Il luogo illusorio della non separatezza non cerchiamolo dentro
l’altro o assieme all'altro. Credo davvero non esista più quel luogo mitico di
unione e fusione che è stato nostro all'origine e poi mai più.
Ognuno ha un posto dentro sé con cui deve
farei conti, ma solo. Oserei dire “indissolubilmente solo”.
Parlo spesso delle donne,
Penelope, l’universo a cui appartengo e a me più famigliare ed affine. L’unico attraverso
il quale intravedo un varco di comprensione verso il maschile e il solo al cui
interno possa sentirmi “tenuta” e sostenuta.
L’altra parte dell’emisfero è maschile,
paterna, virile. Altro da me.
Parto dall'uomo per eccellenza di
ogni donna; il padre.
Riappropriarsi della memoria dei
padri, perduti e non, è un passo fondamentale per ogni donna che desideri
giungere ad una corretta visione del suo rapporto con il maschile. Corretta? Ma
che dico? Accettabile e consapevole. Non potrà mai esserci il modo esemplare
per amare o farsi amare perché veniamo da madri e padri imperfetti che, a modo
loro, arrancando faticosamente, hanno cercato di “tenerci” perpetrando continui e inconsapevoli abbandoni. Non so se
vale per tutti. Mi piacerebbe sperare che per i miei figli questa non debba
essere una dolorosa ovvietà ma, se devo dirla tutta, non ne sono convinta fino
in fondo. Eppure li amiamo, li amiamo
tanto. Credo che il segreto, se un segreto esiste, sia accoglierli, esserci,
amarli e confessare questo amore con passione, ogni giorno.
Infondo è questo che avremmo desiderato. Chi se ne frega dei genitori
“corretti” o falsamente perfetti, li avremmo voluti solo “innamorati” di noi. E
a modo loro lo sono sicuramente stati; a modo loro per l’appunto.
Sorrido e inorridisco davanti a
coloro che si sentono figli , genitori o esseri umani ineccepibili, immuni da “certe
scomode ferite” che poi, guarda caso, infliggono in modo seriale al prossimo.

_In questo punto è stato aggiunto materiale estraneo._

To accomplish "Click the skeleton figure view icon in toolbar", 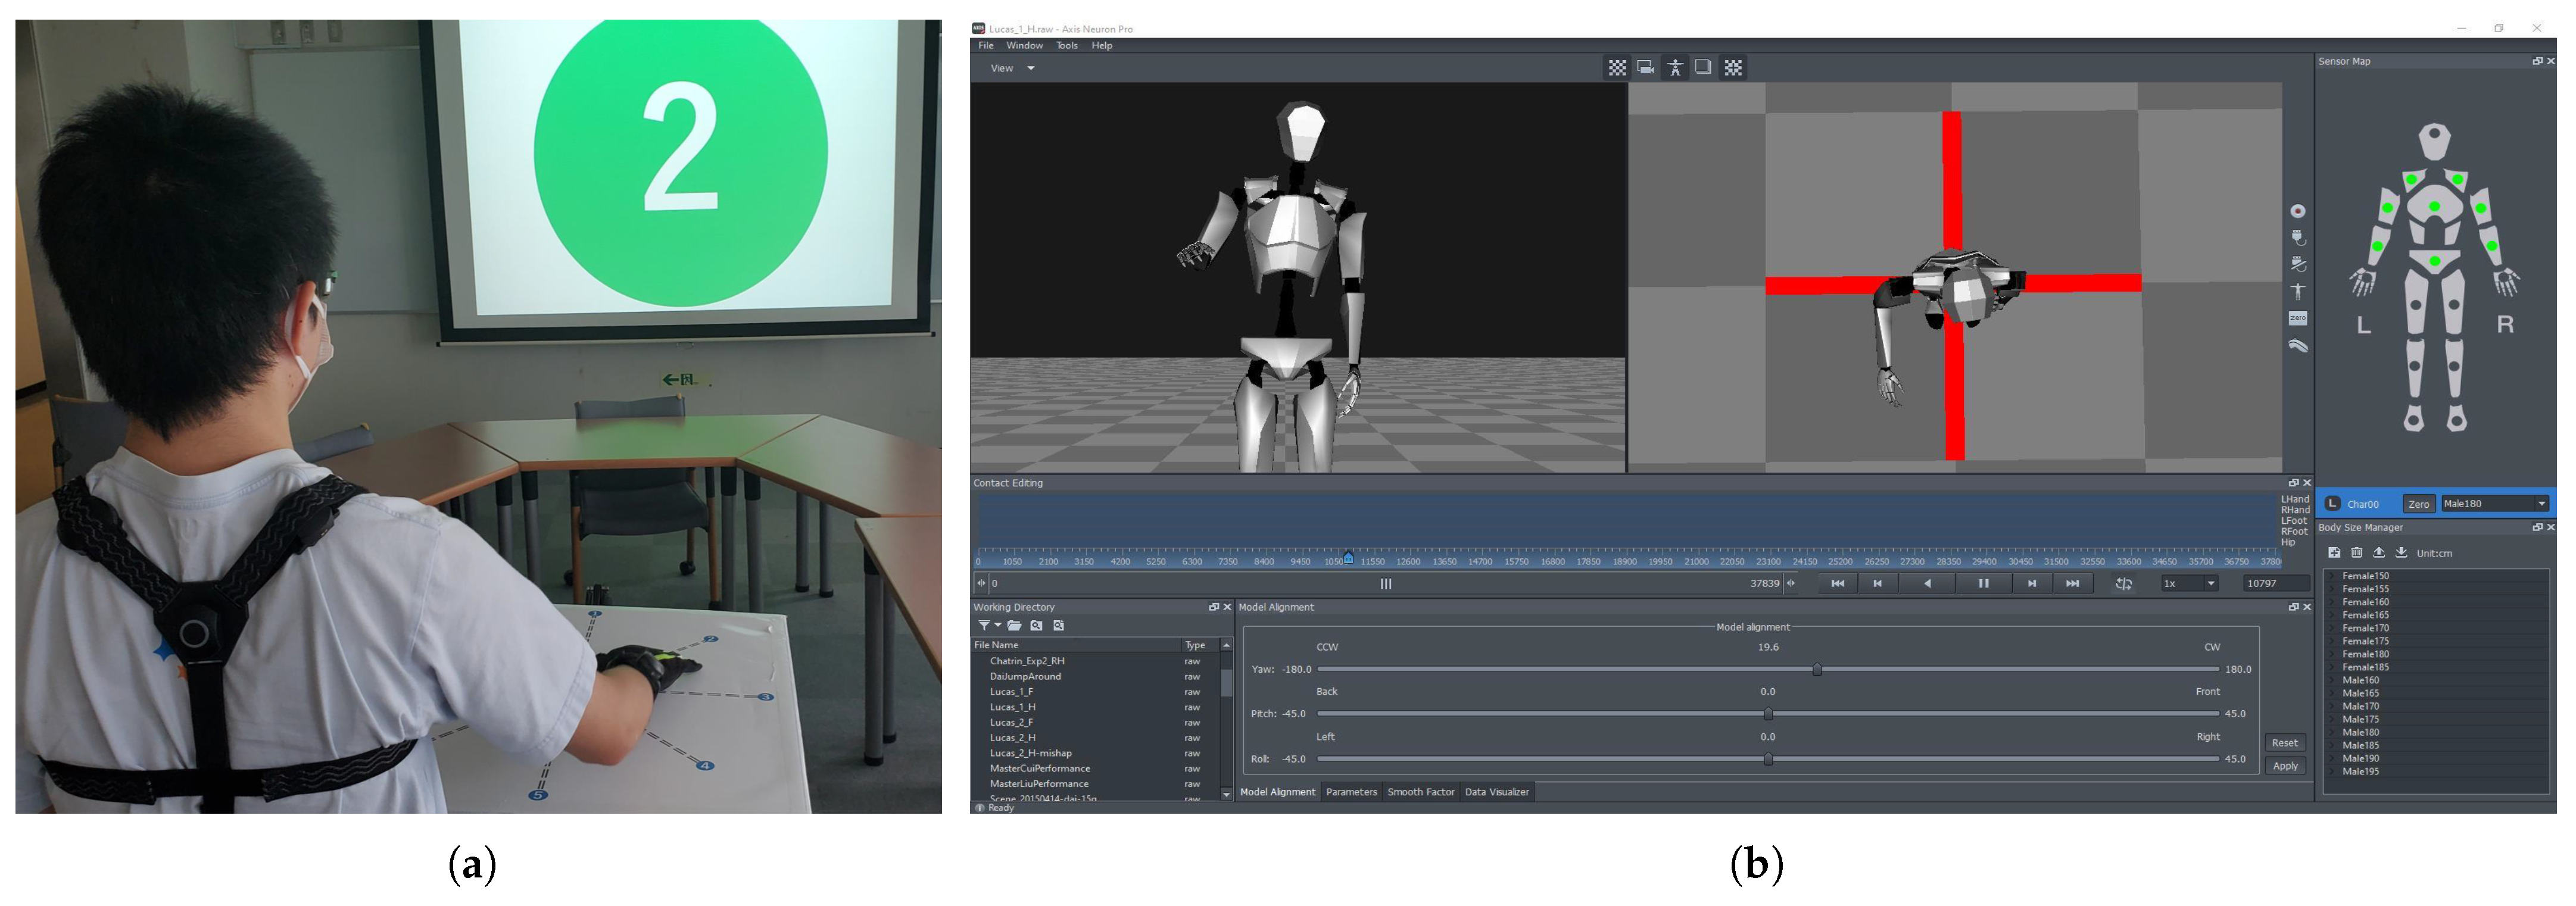I will [x=1675, y=68].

Sono coloro che non trovano mai un posto perché credono di doverlo cercare
nell'altro o peggio ancora nel mondo ideale, quello dei sogni, quello che viene
a svegliarti e a dirti “seguimi, questa è la strada … tu non devi fare nessuna
fatica”.
Che figata! Dov'è questo posto
magico? Penelope dammi due sberle, svegliami e portami lì perché allora non ho
davvero capito nulla.
Questa storia che chi abbandona
non si sente in realtà abbandonato a sua volta ma solo più forte, davvero non
mi convince. La forza vera sta nel restare non nell'andare via, noi lo sappiamo
bene.
La mia amica dice che non c’è
differenza tra abbandonare e venire abbandonati: le ho chiesto di non spiegarmi
cosa intende perché ci sono vicina, ci sto arrivando da sola e non voglio
suggeritori. Solo se tocco con mano un traguardo questo mi appartiene davvero e
nessuno potrà più privarmi di tale conquista.

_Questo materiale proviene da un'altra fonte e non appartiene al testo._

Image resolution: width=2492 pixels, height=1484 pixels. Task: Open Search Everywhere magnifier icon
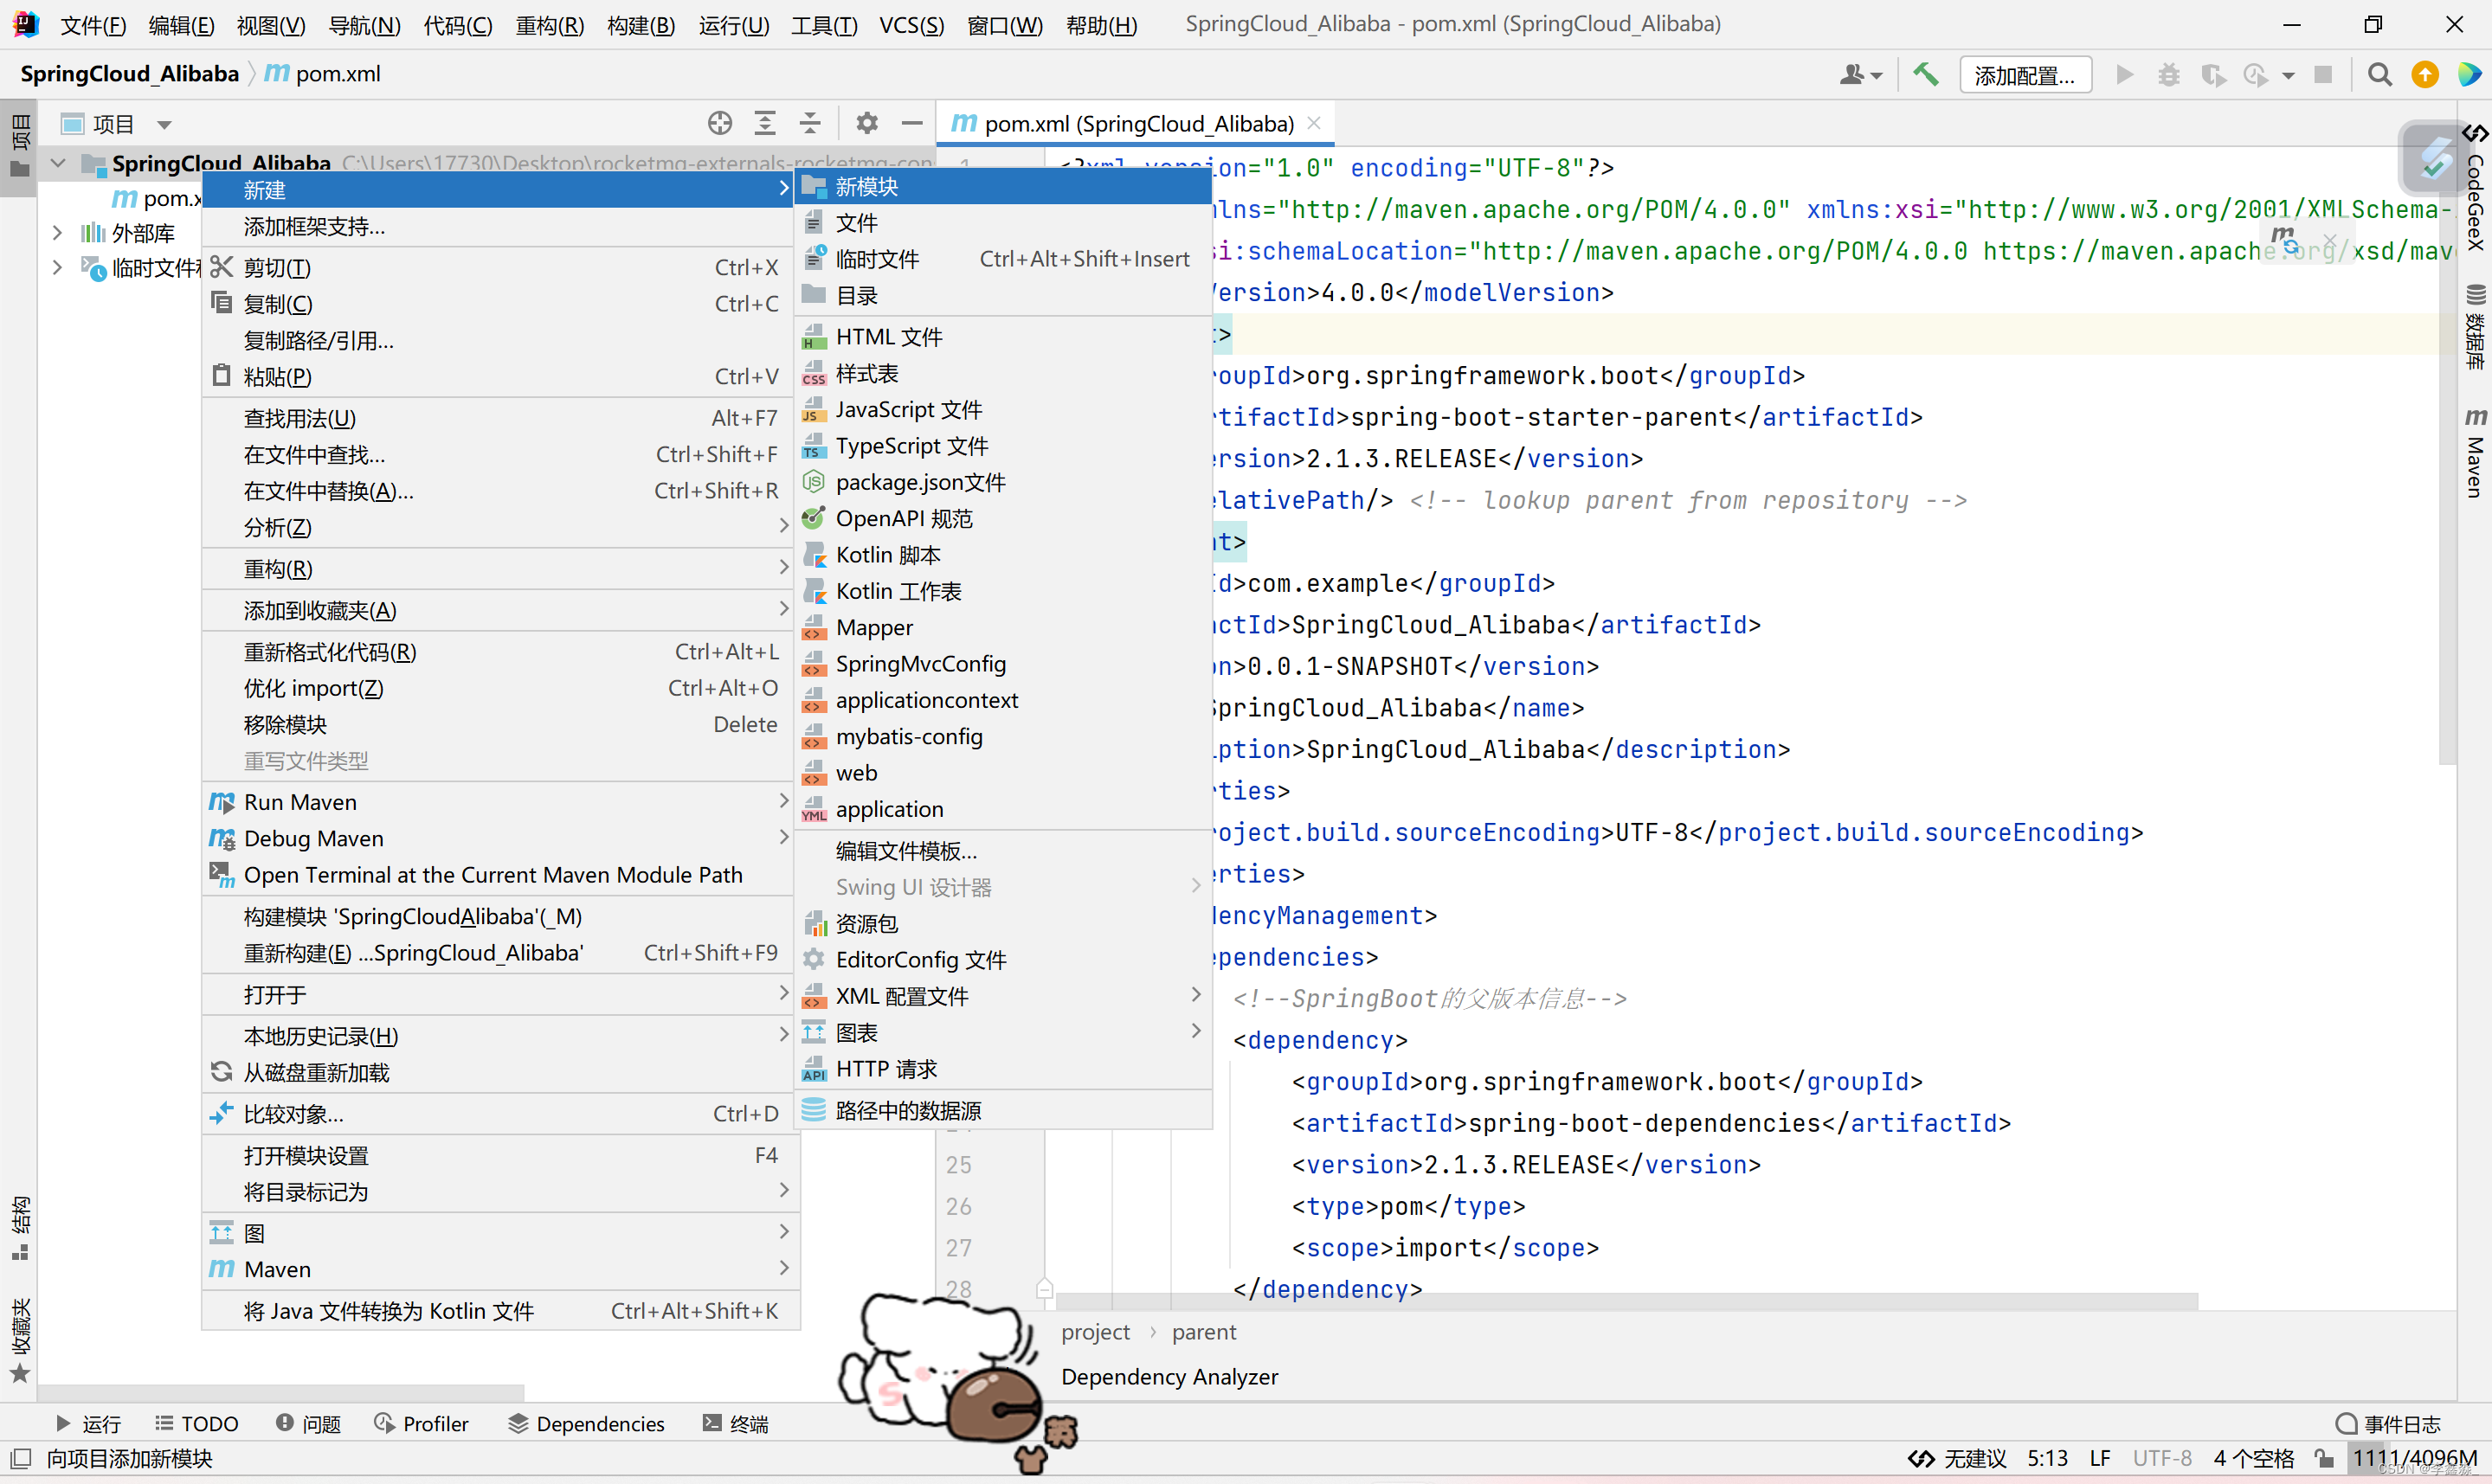[x=2380, y=74]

Senza sudore e lacrime non s’impara
nulla, si resta fermi come certe mamme davanti a scuola che credono che il
mondo finisca lì tra una crostata e il corso di tennis dei figli. Non sarò mai
solo quello. Devo rassegnarmi e, con me, anche i miei figli o chiunque mi
voglia “solo quella roba lì”.
Sono pronta a faticare per
comprendere il punto nodale che mi sfugge e non mi sottraggo all'indagine di
ciò che sembra ovvio e banale rifiutandomi di negare qualsivoglia verità a me
stessa asserendo “io con quella cosa lì
non centro nulla”. Ogni cosa ci riguarda
e da nulla siamo immuni soprattutto dalle false certezze che abbiamo bisogno di sventolare per sentirci
accettabili e saldi almeno davanti a noi stessi.
Nel frattempo vivo, incontro
persone, creo, m’innamoro, rivivo abbandoni o abbandono io per prima ritornando
incessantemente all'idea, sempre più
concreta, dell’inesistenza di “ quel posto che non c’è” in cui “tu hai mandato solo me”.

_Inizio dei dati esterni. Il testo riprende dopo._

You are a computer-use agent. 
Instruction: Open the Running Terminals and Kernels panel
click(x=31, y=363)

Ci si arriva da soli o con un bel
calcio nel culo ma quello è il traguardo a cui tutti giungiamo, lo dico senza
cinismo: c’è un luogo dentro noi in cui non c’è madre o padre ma solo il nostro
seme.
Ho scavato faticosamente là
infondo alla terra più nera e fangosa e sono arrivata nel punto più abissale in cui se lascio andare
il mio seme, e non quello di un uomo o di un padre, so che attecchirà.